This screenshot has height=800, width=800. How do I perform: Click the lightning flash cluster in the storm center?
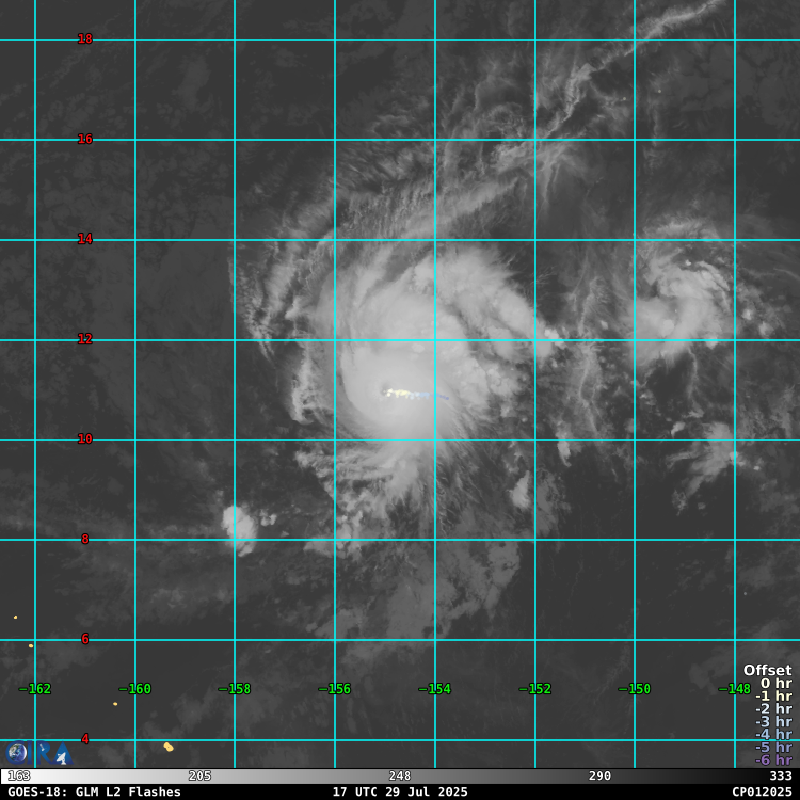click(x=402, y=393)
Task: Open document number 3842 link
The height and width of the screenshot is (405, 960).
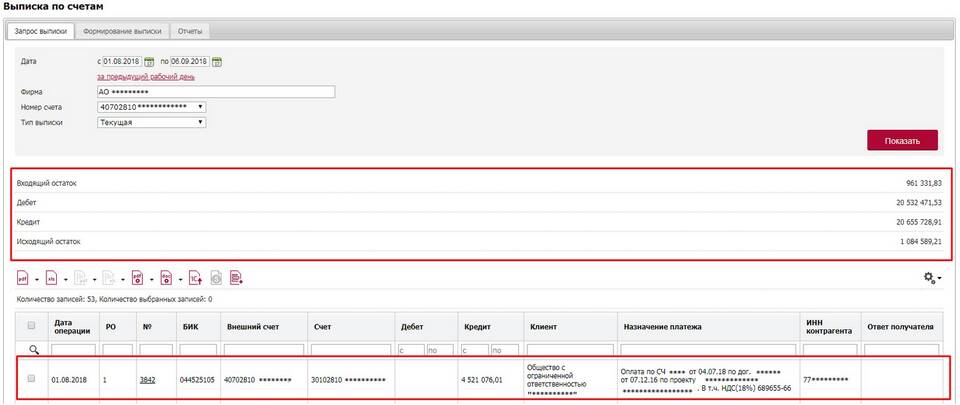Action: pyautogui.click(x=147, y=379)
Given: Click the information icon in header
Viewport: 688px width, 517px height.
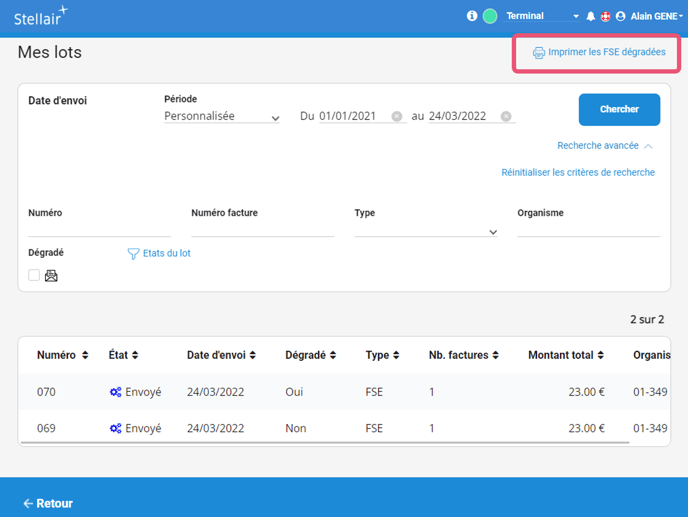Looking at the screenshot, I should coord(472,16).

————

#### Exercise aim
Repeat all the records exactly, images excluded.

#### Task solution
This screenshot has height=800, width=800. How do I perform: Click the lightning flash cluster in the storm center?
click(x=402, y=393)
Task: Open document number 3842 link
The height and width of the screenshot is (405, 960).
Action: pyautogui.click(x=147, y=379)
Given: Click the information icon in header
Viewport: 688px width, 517px height.
Looking at the screenshot, I should coord(472,16).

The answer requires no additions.